━━━━━ Given records ━━━━━

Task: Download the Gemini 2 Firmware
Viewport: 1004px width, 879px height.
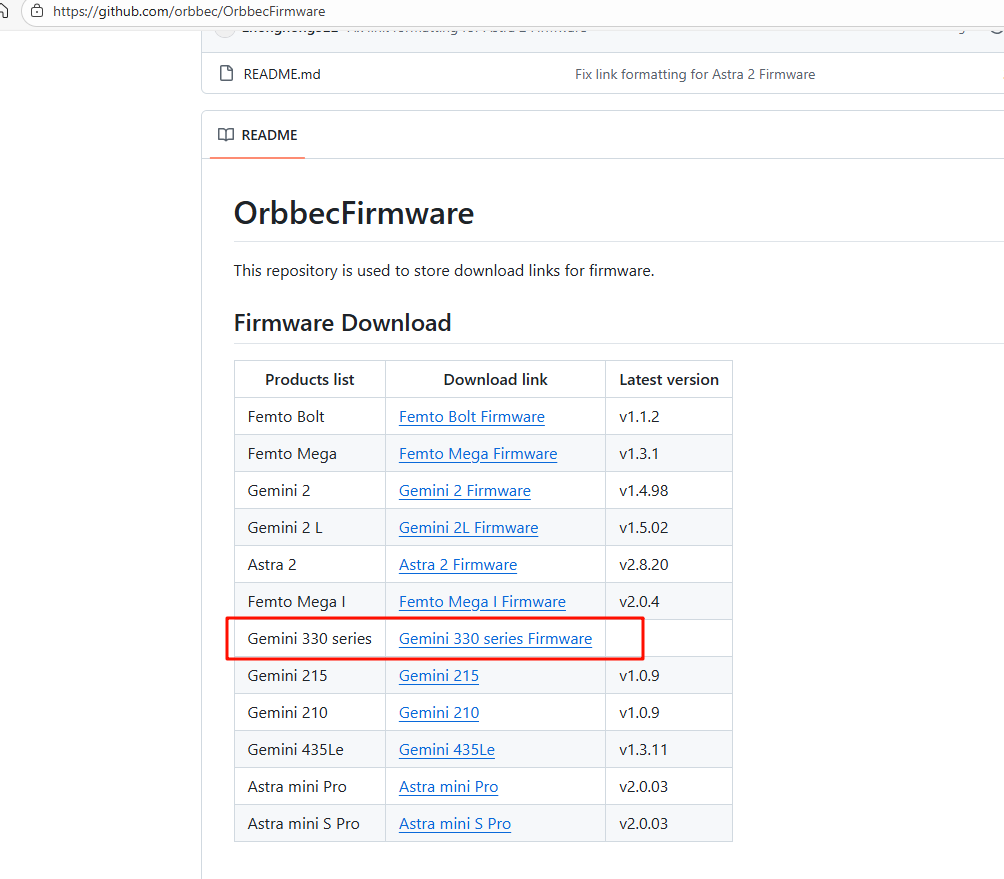Action: coord(464,491)
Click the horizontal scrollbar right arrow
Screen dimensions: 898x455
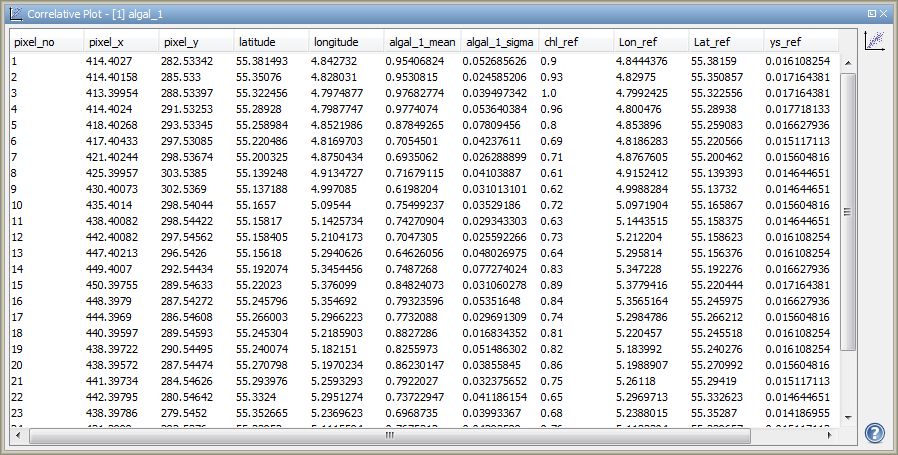tap(833, 436)
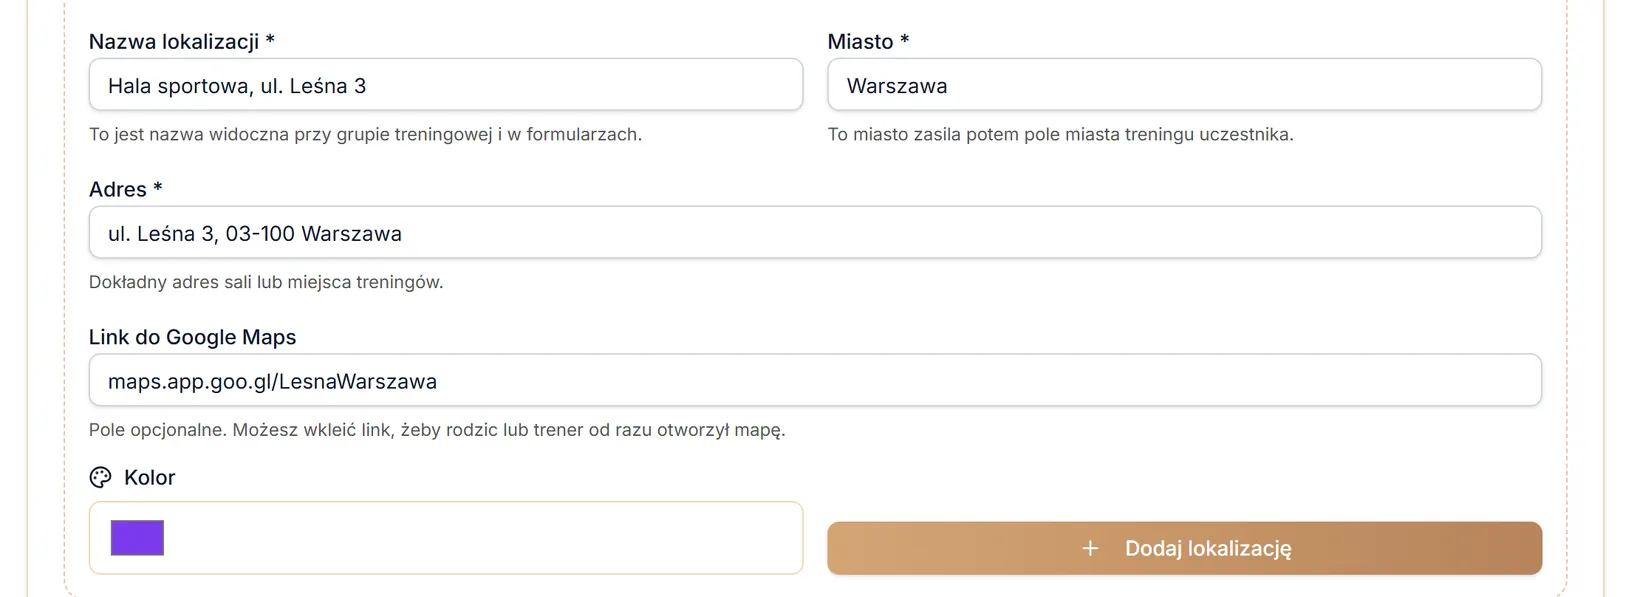Open the purple color swatch picker

137,538
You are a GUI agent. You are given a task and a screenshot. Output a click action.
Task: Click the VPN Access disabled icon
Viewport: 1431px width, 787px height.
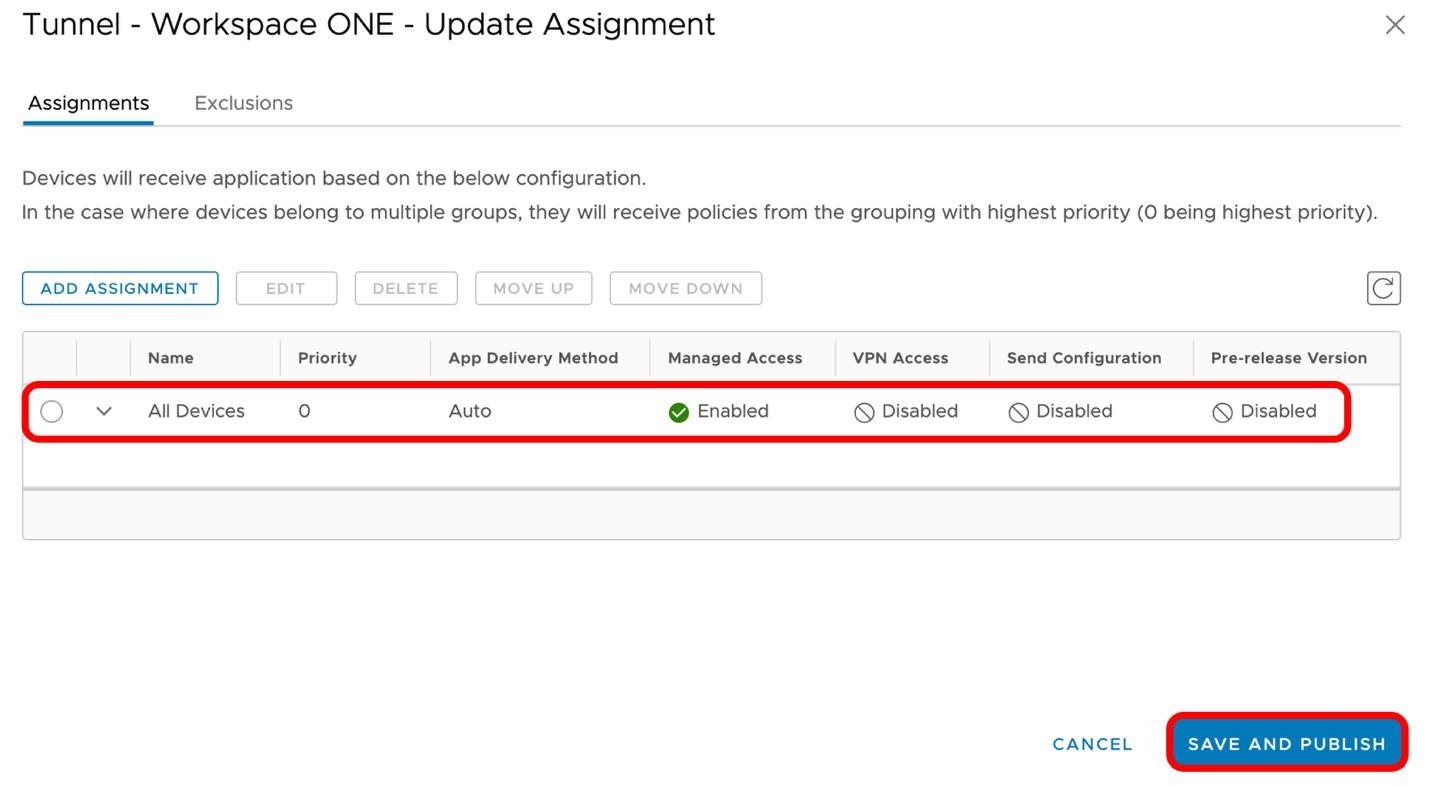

━━━━━

From the records above, copy only the lines running from the line holding "Viewport: 1004px width, 879px height." through the line holding "You are a GUI", with no pictures.

Output:
Viewport: 1004px width, 879px height.
Action: coord(464,491)
Click the horizontal scrollbar right arrow
Screen dimensions: 898x455
tap(833, 436)
Open the purple color swatch picker

137,538
You are a GUI agent. You are given a task and a screenshot. Output a click action.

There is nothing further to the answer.